In the previous verse, Nephi saw a child in the arms of his mother. The angel proclaims his identity. Even though this is the child in mortality, it is the eternal, transcendent titles by which he is identified. One is that he is the “Son of the Eternal Father.” As with the “mother of the Son of God” phrase in verse 18, this is the result of Joseph Smith’s editing in 1837. It originally read “even the Eternal Father.” The reason for the change is the same. The original displayed Nephi’s understanding, and the 1837 change reflects more modern understandings.
The interesting thing is that as soon as the Lamb of God is shown, then the angel asks if Nephi knows the meaning of the tree. The angel apparently expected that the vision of the mortal Messiah would clarify the meaning of the tree. It does, but why?
One of the stories with which Nephi would have been familiar was of the goddess Asherah as a celestial wife of God. The oldest versions of the story had her as the wife of the Most High God, though later she was wife to Jehovah. That relationship creates a very close tie between the woman and the child, and the celestial mother and her divine child.

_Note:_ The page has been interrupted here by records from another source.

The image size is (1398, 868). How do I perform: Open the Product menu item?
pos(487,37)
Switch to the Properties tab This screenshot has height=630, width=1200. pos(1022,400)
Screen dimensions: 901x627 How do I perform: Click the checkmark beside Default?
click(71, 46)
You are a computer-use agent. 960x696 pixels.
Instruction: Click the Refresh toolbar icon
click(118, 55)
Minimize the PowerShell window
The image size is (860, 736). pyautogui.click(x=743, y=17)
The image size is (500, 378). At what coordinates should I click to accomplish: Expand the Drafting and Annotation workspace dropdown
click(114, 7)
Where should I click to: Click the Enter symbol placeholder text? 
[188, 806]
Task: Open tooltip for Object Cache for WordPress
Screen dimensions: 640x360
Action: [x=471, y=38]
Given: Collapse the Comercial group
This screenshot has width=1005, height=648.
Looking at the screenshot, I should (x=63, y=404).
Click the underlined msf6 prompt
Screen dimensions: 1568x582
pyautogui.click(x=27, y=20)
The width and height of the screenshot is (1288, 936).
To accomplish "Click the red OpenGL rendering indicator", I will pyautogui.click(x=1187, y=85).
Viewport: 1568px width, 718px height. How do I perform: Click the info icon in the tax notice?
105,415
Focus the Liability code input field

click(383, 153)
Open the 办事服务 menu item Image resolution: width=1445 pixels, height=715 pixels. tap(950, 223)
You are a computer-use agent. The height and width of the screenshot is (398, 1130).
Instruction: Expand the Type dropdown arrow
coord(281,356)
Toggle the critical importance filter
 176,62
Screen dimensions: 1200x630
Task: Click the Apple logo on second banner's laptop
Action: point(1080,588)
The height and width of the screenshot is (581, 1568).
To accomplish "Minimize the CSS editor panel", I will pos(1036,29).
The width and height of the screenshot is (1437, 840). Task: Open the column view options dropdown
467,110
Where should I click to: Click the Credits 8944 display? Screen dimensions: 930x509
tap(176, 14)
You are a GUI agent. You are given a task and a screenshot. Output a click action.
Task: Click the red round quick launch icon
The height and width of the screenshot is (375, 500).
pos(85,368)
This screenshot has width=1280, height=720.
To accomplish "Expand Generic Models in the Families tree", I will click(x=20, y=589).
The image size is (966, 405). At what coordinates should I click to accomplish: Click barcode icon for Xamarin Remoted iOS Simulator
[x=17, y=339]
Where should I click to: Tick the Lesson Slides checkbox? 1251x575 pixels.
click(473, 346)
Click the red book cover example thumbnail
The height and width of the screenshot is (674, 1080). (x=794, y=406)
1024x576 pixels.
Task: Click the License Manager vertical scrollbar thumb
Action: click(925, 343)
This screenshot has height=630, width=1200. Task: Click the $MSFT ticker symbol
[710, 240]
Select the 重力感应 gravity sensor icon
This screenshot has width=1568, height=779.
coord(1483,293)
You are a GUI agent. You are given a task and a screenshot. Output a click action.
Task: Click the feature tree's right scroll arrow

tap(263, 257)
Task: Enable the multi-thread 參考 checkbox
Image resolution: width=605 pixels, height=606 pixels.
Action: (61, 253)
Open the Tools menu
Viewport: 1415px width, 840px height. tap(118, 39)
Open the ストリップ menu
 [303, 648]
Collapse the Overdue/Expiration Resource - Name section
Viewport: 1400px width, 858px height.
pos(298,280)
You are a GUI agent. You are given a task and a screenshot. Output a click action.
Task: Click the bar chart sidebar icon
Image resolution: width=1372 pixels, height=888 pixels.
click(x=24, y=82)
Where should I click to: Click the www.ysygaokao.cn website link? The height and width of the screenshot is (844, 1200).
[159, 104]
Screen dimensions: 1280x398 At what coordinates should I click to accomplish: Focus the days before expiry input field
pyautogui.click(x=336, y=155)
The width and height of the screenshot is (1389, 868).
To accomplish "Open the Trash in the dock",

The connection between Asherah and a tree was an important part of the worship of that goddess, and her counterparts, in the ancient Near East. Thus, seeing a tree associated with the mother of a deity would have been a natural connection for Nephi. By seeing Jesus and his mother, the nature of the tree shifted from one that bore fruit that gave joy to the very person who authored and enabled that joy for God’s children on earth.